▶ [What you have to do] Nothing should differ between your output and the entries below.
- - - - - - -
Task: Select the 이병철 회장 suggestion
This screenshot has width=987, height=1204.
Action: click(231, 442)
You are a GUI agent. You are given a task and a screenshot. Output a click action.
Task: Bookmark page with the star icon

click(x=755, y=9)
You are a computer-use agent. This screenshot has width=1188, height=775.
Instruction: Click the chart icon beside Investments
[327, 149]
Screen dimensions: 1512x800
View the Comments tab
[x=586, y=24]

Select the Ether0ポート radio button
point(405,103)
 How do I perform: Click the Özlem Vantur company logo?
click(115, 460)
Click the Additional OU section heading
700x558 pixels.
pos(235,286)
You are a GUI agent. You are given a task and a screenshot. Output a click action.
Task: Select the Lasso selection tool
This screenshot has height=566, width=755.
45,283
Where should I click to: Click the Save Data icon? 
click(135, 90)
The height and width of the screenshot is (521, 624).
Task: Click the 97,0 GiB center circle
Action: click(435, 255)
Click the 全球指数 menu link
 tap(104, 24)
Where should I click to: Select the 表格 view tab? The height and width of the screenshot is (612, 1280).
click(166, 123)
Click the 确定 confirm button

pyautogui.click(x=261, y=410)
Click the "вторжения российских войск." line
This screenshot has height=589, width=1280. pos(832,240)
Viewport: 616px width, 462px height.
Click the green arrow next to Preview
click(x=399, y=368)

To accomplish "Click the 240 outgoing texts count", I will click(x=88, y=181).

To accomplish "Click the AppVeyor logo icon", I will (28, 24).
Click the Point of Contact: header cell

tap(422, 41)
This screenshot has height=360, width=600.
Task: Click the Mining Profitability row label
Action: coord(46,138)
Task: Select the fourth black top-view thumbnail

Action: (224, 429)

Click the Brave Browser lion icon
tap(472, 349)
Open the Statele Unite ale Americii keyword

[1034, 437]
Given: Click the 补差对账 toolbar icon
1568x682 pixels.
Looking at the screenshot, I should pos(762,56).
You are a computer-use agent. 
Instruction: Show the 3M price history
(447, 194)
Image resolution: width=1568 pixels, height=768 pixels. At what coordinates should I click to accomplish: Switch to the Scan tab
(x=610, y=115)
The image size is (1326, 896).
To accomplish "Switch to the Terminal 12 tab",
- - - - - - -
▶ [Written response]
Task: Select the 이병철 회장 suggestion
This screenshot has width=987, height=1204.
Action: click(231, 442)
You are a GUI agent. You are given a task and a screenshot. Output a click action.
Task: Bookmark page with the star icon

click(x=755, y=9)
You are a computer-use agent. This screenshot has width=1188, height=775.
Instruction: Click the chart icon beside Investments
[327, 149]
Screen dimensions: 1512x800
View the Comments tab
[x=586, y=24]

Select the Ether0ポート radio button
point(405,103)
 How do I perform: Click the Özlem Vantur company logo?
click(115, 460)
Click the Additional OU section heading
700x558 pixels.
pos(235,286)
You are a GUI agent. You are given a task and a screenshot. Output a click action.
Task: Select the Lasso selection tool
This screenshot has height=566, width=755.
45,283
Where should I click to: Click the Save Data icon? 
click(135, 90)
The height and width of the screenshot is (521, 624).
Task: Click the 97,0 GiB center circle
Action: click(435, 255)
Click the 全球指数 menu link
 tap(104, 24)
Where should I click to: Select the 表格 view tab? The height and width of the screenshot is (612, 1280).
click(166, 123)
Click the 确定 confirm button

pyautogui.click(x=261, y=410)
Click the "вторжения российских войск." line
This screenshot has height=589, width=1280. pos(832,240)
Viewport: 616px width, 462px height.
Click the green arrow next to Preview
click(x=399, y=368)

To accomplish "Click the 240 outgoing texts count", I will click(x=88, y=181).

To accomplish "Click the AppVeyor logo icon", I will (28, 24).
Click the Point of Contact: header cell

tap(422, 41)
This screenshot has height=360, width=600.
Task: Click the Mining Profitability row label
Action: coord(46,138)
Task: Select the fourth black top-view thumbnail

Action: (224, 429)

Click the Brave Browser lion icon
tap(472, 349)
Open the Statele Unite ale Americii keyword

[1034, 437]
Given: Click the 补差对账 toolbar icon
1568x682 pixels.
Looking at the screenshot, I should pos(762,56).
You are a computer-use agent. 
Instruction: Show the 3M price history
(447, 194)
Image resolution: width=1568 pixels, height=768 pixels. At what coordinates should I click to accomplish: Switch to the Scan tab
(x=610, y=115)
The image size is (1326, 896).
To accomplish "Switch to the Terminal 12 tab",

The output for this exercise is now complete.